Tuesday, July 6, 2010

In the Dark

The challenge of fiction writing boils down to this: what information to supply to readers, and when to supply it, by what means. How much does the reader need to know, versus how much he or she should be kept in the dark? Give the reader too much information, or give it too soon, and you kill any sense of suspense. Give too little, and you'll generate not suspense, but confusion. And though inexperienced authors routinely conflate the two, they aren't the same thing.

To describe what writers do, Frank Conroy—who, before his death in 2005 directed the famous Iowa Writer's Workshop for over 30 years—used the metaphor of a mountain. In writing fiction, we equip readers for a journey up a mountain. When they get to the top—assuming that they get there—they'll be rewarded with an expanded view of life (and even, if the book is really good, of the universe). But in order to get there they'll need certain things.

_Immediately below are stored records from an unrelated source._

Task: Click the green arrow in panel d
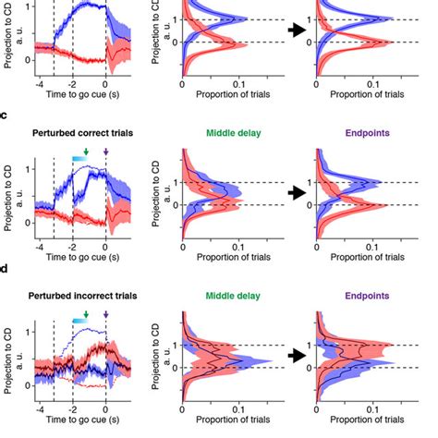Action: (86, 314)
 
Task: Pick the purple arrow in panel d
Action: (105, 314)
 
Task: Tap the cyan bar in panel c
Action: (79, 159)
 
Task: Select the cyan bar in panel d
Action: (79, 320)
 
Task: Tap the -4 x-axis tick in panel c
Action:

The trick, Conroy explained, is to give readers everything they need to make the journey—compass, map, hardtack, water—but nothing unnecessary (yo-yo, kazoo, kaleidoscope), and nothing sooner than it's needed (telescope, champagne).

This opening generates a lot of what I call false suspense—the kind of suspense that has readers asking not what's going to happen next? but what the heck am I reading, and why? From the profusion of blood-drenched visions that the heroine suffers to the mystifying "U'Gen"—a term without meaning in my world and without explanation in the author's—it offers almost nothing but confusion.

Who is Rachael? Where is she? What is she doing there? When did those intruding thoughts of hers—the ones she is "grateful to be away from" in the first paragraph—intrude? During the long bus trip? And if indeed she has gotten away from them, then why, two paragraphs later, is she seized with a vision? Is this the same vision she's on her way to report? Do these visions pop "into the forefront of her thoughts with little prodding" or against her will? What, if any, is the relation between Rachael's visions and her mind's autonomous habit of drifting into other "open minds"? Those other minds—are they where Rachael's visions come from? We don't know. Nor can we be sure if Randall is the dying soldier in the vision, and if the "coveted item" he embraced with his dead arms is the family photograph mentioned later. As to the nature of the relation between Randall and Rachael, regarding that, too, we are left clueless.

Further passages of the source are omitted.